● Word and element pointing rows

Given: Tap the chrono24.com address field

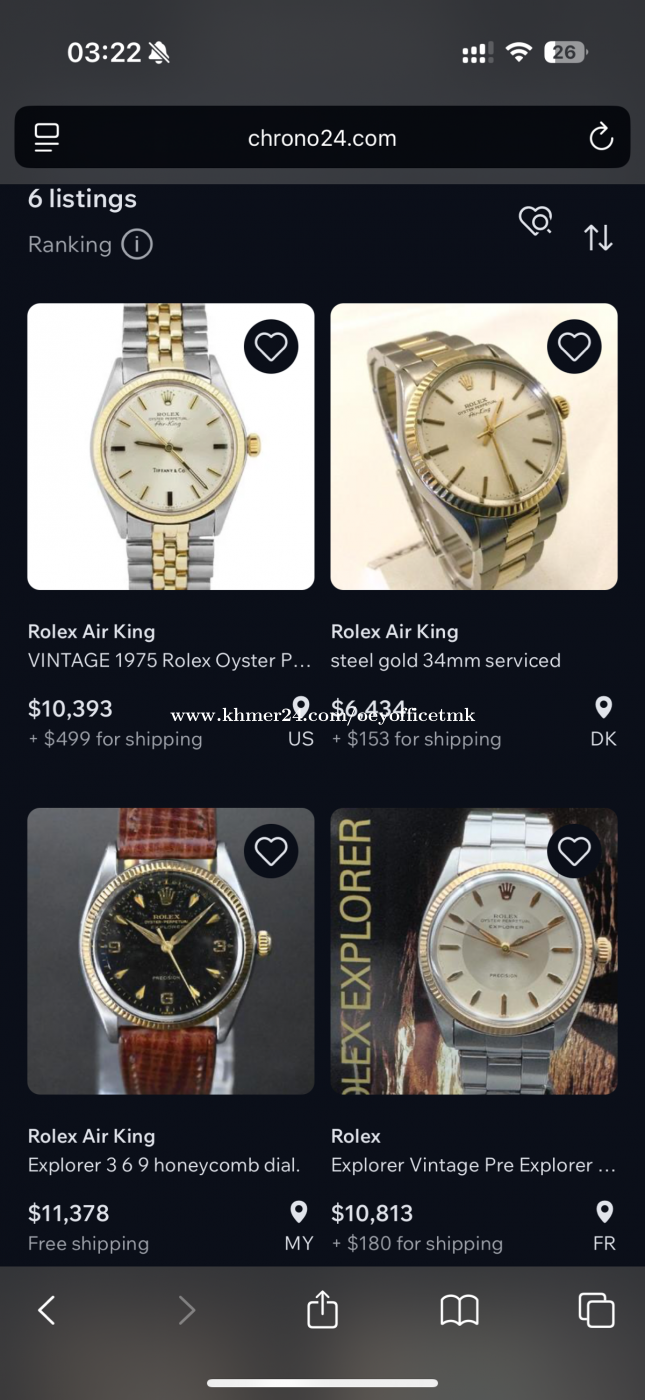Looking at the screenshot, I should (x=322, y=138).
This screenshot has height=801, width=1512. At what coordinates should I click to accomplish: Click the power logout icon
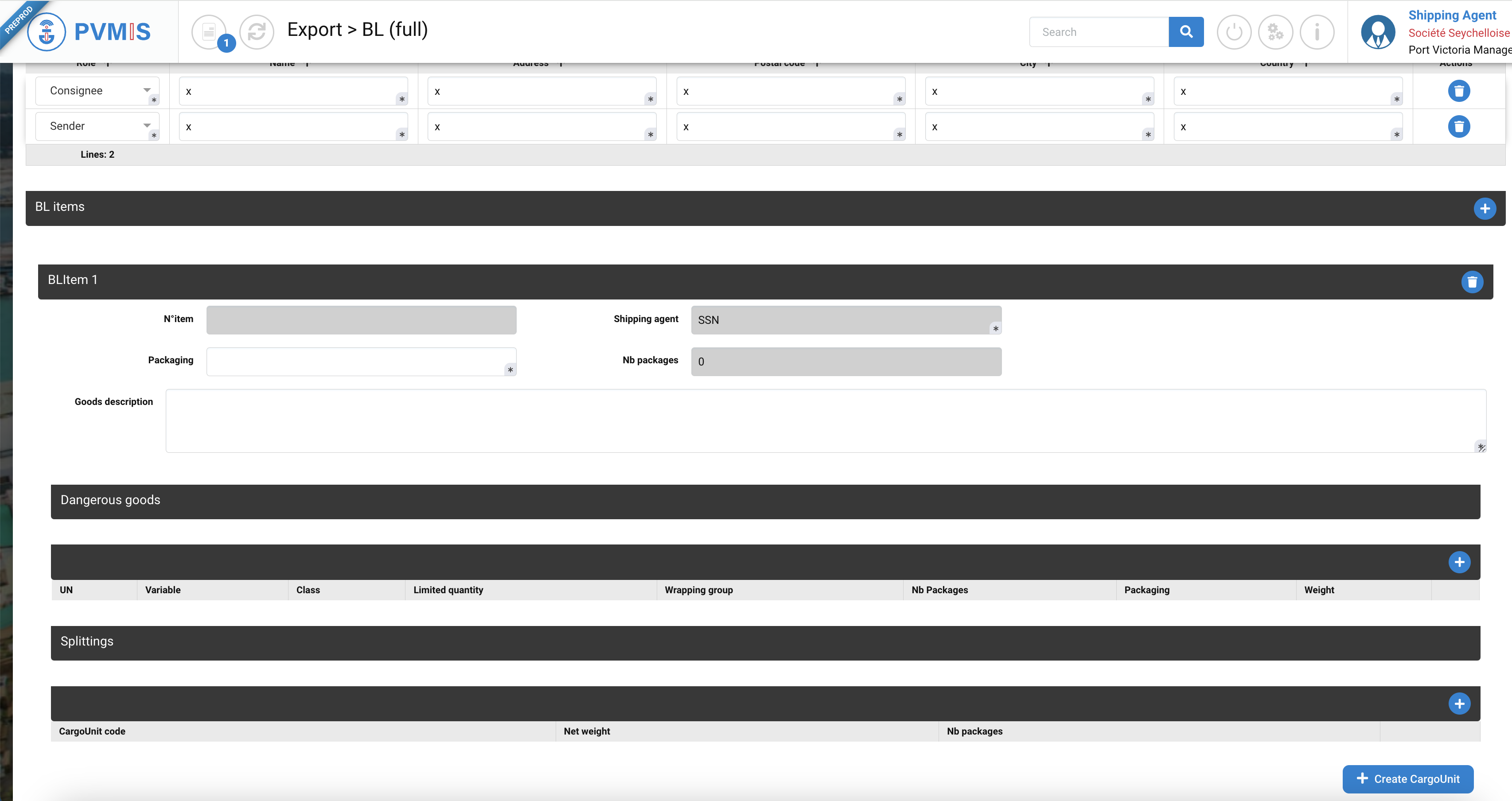[1234, 32]
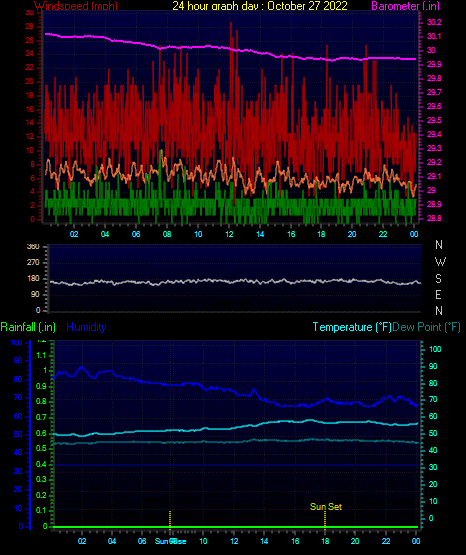466x555 pixels.
Task: Click the Barometer (.in) axis title
Action: 405,6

● EXERCISE TASK
Copy all of the rows above line for line, leaving out the pictures.

● ANSWER TO THE EXERCISE
Given: Tap the chrono24.com address field

Looking at the screenshot, I should (x=322, y=138).
This screenshot has height=801, width=1512. At what coordinates should I click to accomplish: Click the power logout icon
[1234, 32]
466x555 pixels.
Task: Click the Barometer (.in) axis title
Action: 405,6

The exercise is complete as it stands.